Problem description: This task calls for copying each line below that contains "link".

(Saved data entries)
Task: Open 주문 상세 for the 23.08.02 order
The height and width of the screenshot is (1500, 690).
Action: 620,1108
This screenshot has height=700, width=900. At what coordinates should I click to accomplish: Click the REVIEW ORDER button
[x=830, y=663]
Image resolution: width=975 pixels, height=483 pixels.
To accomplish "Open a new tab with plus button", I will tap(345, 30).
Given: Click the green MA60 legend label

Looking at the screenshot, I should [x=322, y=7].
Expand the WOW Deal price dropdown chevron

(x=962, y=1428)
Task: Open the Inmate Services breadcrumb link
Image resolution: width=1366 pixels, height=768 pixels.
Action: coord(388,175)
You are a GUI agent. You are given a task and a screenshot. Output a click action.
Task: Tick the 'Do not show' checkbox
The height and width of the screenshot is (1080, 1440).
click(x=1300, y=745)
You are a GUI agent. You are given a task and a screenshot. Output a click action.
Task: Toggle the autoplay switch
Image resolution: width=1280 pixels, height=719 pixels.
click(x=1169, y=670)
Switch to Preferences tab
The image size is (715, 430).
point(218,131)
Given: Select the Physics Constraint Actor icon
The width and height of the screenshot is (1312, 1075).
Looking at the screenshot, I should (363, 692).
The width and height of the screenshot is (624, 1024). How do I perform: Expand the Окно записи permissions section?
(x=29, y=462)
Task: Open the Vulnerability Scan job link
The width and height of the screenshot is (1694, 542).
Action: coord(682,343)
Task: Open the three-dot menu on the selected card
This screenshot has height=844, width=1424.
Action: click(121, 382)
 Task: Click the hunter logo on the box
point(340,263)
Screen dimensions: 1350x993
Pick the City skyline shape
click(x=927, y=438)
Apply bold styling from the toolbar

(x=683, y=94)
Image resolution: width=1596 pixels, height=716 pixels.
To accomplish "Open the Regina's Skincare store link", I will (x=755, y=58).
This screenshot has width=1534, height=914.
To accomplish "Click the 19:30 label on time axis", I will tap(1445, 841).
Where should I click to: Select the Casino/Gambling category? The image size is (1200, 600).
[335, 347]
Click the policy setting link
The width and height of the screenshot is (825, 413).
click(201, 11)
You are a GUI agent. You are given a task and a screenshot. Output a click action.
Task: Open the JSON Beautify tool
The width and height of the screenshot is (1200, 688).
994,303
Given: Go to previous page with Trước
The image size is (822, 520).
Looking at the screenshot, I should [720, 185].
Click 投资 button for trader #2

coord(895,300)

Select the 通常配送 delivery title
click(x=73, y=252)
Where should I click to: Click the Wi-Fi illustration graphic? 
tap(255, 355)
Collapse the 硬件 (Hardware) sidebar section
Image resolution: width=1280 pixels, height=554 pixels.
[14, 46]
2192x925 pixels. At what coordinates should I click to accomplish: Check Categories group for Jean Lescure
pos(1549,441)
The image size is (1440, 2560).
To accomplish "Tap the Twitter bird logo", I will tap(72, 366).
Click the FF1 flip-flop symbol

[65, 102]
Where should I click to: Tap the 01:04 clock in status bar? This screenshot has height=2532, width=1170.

Exercise response:
Task: Open the Inmate Services breadcrumb link
Task: Open the Vulnerability Scan job link
To accomplish "Open the Regina's Skincare store link", I will (x=755, y=58).
Click the policy setting link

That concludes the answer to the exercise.